- [EXTRACTED DATA]
○ ○ ○ ○

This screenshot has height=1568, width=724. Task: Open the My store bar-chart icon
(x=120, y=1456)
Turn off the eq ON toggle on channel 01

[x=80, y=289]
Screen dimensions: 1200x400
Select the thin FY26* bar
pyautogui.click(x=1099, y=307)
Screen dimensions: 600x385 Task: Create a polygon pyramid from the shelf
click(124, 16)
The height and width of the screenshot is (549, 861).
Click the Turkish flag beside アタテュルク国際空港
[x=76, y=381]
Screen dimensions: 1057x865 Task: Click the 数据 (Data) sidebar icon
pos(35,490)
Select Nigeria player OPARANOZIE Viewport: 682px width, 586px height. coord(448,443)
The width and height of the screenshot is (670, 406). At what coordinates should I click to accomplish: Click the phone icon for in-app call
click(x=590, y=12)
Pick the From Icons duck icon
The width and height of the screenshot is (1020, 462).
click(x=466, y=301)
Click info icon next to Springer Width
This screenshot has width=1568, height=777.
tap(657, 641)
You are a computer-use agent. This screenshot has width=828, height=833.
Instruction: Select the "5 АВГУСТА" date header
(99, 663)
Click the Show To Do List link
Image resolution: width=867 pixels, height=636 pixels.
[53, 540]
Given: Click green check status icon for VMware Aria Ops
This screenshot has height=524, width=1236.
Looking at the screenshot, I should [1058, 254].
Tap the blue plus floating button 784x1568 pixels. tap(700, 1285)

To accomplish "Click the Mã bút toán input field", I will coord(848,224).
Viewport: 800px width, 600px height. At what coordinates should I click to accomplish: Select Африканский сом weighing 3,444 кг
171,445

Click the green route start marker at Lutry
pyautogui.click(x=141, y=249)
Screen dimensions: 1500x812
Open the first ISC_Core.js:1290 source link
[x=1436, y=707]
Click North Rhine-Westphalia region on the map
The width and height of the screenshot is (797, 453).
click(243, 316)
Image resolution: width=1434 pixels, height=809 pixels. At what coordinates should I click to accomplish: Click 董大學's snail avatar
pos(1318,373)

○ ○ ○ ○

- [YOUR ASSIGNMENT] Restate word for word only the lines running from the beginning of the data to the line holding "Select Nigeria player", both included.

- [EXPECTED ANSWER]
This screenshot has height=1568, width=724. Task: Open the My store bar-chart icon
(x=120, y=1456)
Turn off the eq ON toggle on channel 01

[x=80, y=289]
Screen dimensions: 1200x400
Select the thin FY26* bar
pyautogui.click(x=1099, y=307)
Screen dimensions: 600x385 Task: Create a polygon pyramid from the shelf
click(124, 16)
The height and width of the screenshot is (549, 861).
Click the Turkish flag beside アタテュルク国際空港
[x=76, y=381]
Screen dimensions: 1057x865 Task: Click the 数据 (Data) sidebar icon
pos(35,490)
Select Nigeria player OPARANOZIE Viewport: 682px width, 586px height. coord(448,443)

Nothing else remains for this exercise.